Dari kasus-kasus yang terjadi, penyelesaian konflik selalu berulang, matul ditangkap. Dalam teori konflik, matul akan terus berkurang dari alam. Artinya, jika tidak ada upaya konservasi yang utuh, kucing besar ini makin mendekati tubir kepunahan.
Erwin mencatat, di Jabar sudah lebih dari 50 kasus konflik terjadi selama kurun 10 tahun terakhir. Selama itu, penyelesaian konflik acapkali bersifat solusi jangka pendek, tanpa mitigasi konflik yang jelas.
Dia mencontohkan, jika matul diambil dari lokasi konflik, maka relungnya akan diisi oleh matul lain atau populasi mangsanya seperti babi akan meningkat dan memerusak tanaman warga.
“Maka setiap kasus harus diselesaikan dengan tuntas. Sudah bukan waktunya lagi dalam tahap belajar,” ucap dia.
baca juga : Susah Payah Menyelamatkan Macan Tutul Jawa
Kantung Populasi Terancam
Direktorat Jenderal Konservasi Sumber Daya Alam dan Ekosistem KLHK, pernah menghimpun data estimasi populasi matul di Jawa bersumber dari sejumlah organisasi yang terinventarisasi tahun 2003, 2005, 2007, dan 2009. Hasilnya, ada 155 ekor macan tutul di Jabar, 210 ekor di Jawa Tengah, dan 325 ekor di Jawa Timur.
Sejak 2016, matul masuk dalam 25 spesies prioritas konservasi untuk dipulihkan habitatnya melalui Strategi dan Rencana Aksi Konservasi Macan Tutul Jawa. Dampaknya, diharapkan dapat memperbaiki kebijakan yang masih belum mempertimbangkan ruang hidup dan jelajah satwa.

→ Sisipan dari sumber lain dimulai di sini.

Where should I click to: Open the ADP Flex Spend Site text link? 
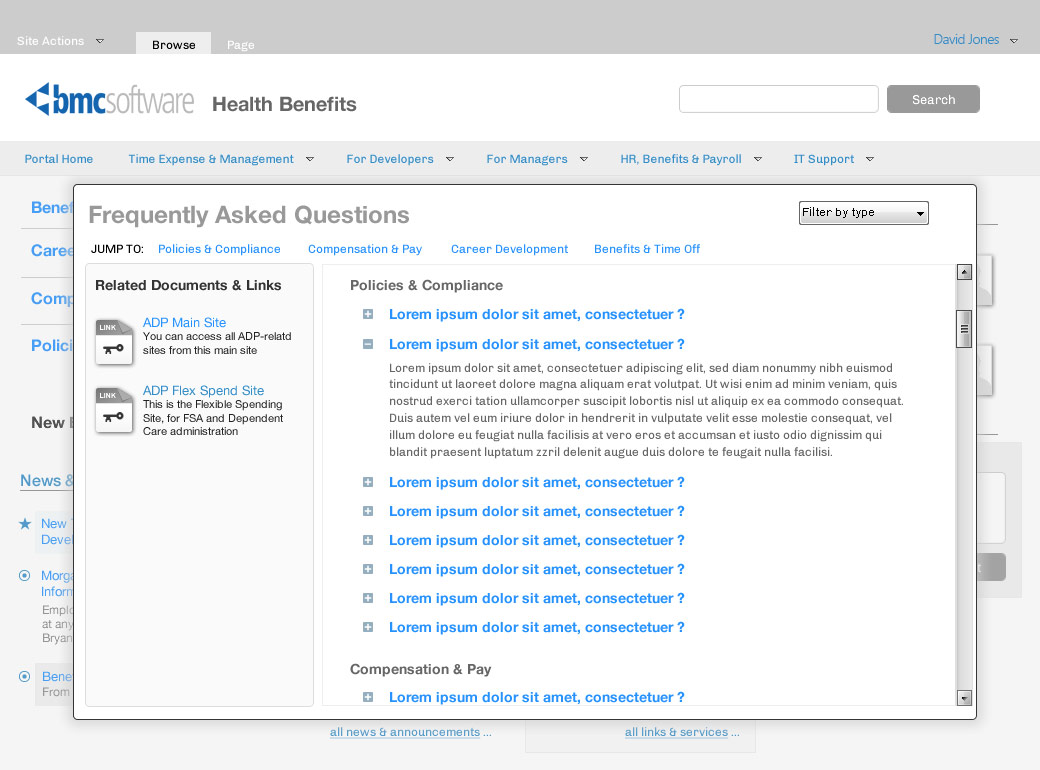coord(203,391)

Ruang itu menyempit seiring pertumbuhan penduduk dan meluasnya areal permukiman. Warga lalu mengembangbiakkan ternak di sisi luar hutan. Akibatnya, hutan di Jabar seluas 800.000 hektar, menjadi rumah tersisa bagi aneka satwa langka rentan terdegradasi.
Peneliti Badan Penelitian, Pengembangan, dan Inovasi KLHK, Hendra Gunawan, memandang, fenomena keluarnya matul dari habitatnya akan terus berulang. Selama ruang hidup satwa belum ditangani serius.

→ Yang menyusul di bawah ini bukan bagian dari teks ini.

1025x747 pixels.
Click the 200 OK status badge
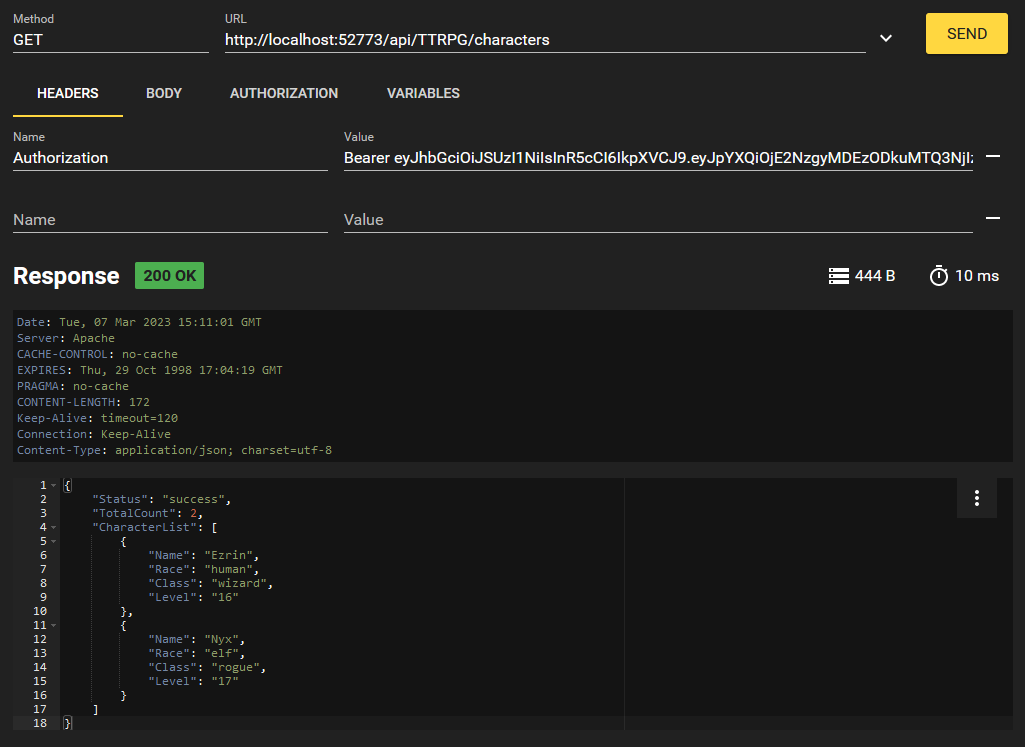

Hendra, merisaukan terdegradasinya luas dan kualitas habitat lambat laut memicu konflik berkepanjangan. Pertambahan populasi ini tidak diikuti dengan perluas ruang hidup. Faktanya, habitat Panthera pardus melas telah terpencar terfragmentasi.

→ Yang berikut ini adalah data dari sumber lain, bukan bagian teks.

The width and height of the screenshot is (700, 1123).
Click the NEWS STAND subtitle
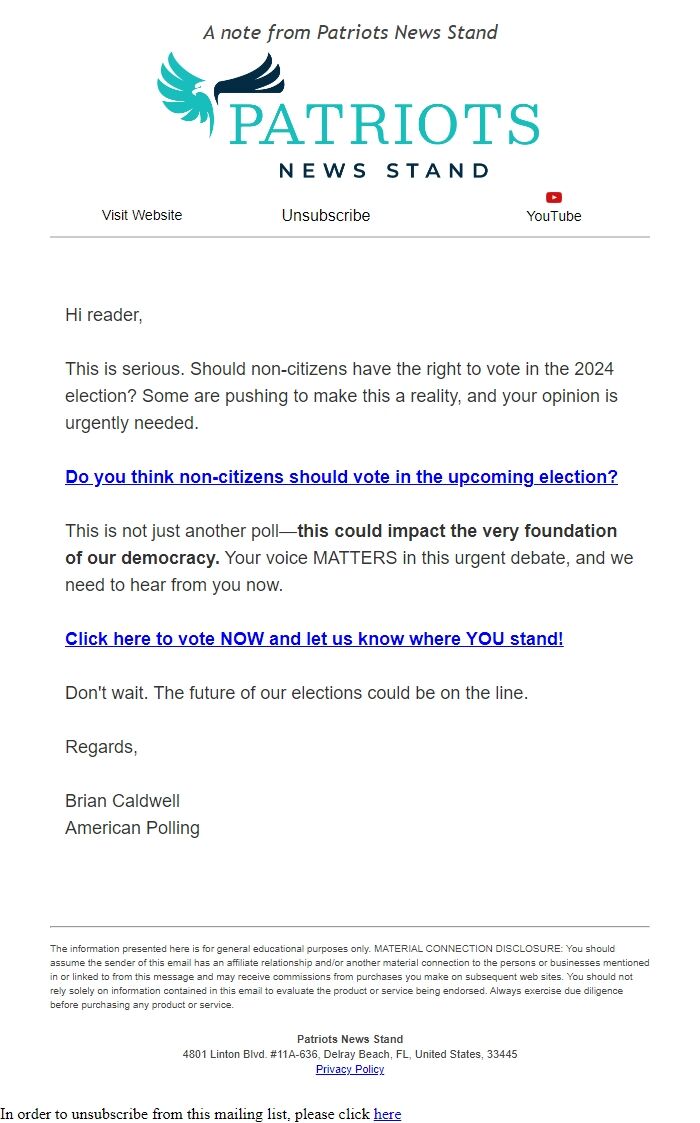click(x=381, y=169)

Keluarnya matul, kata dia, dari hutan dengan membawa anaknya atau mencari teritori baru, menunjukan reproduksi macan tutul di alam berjalan baik. Sayangnya, habitatnya kini tak cukup luas untuk mampu menampung hidup mereka.
Tak kalah penting, lanjut Hendra, yaitu memitigasi masalah sosial – ekonomi masyarakat. Ini untuk menghindari permasalahan baru berupa konflik satwa yang membahayakan masyarakat maupun satwa.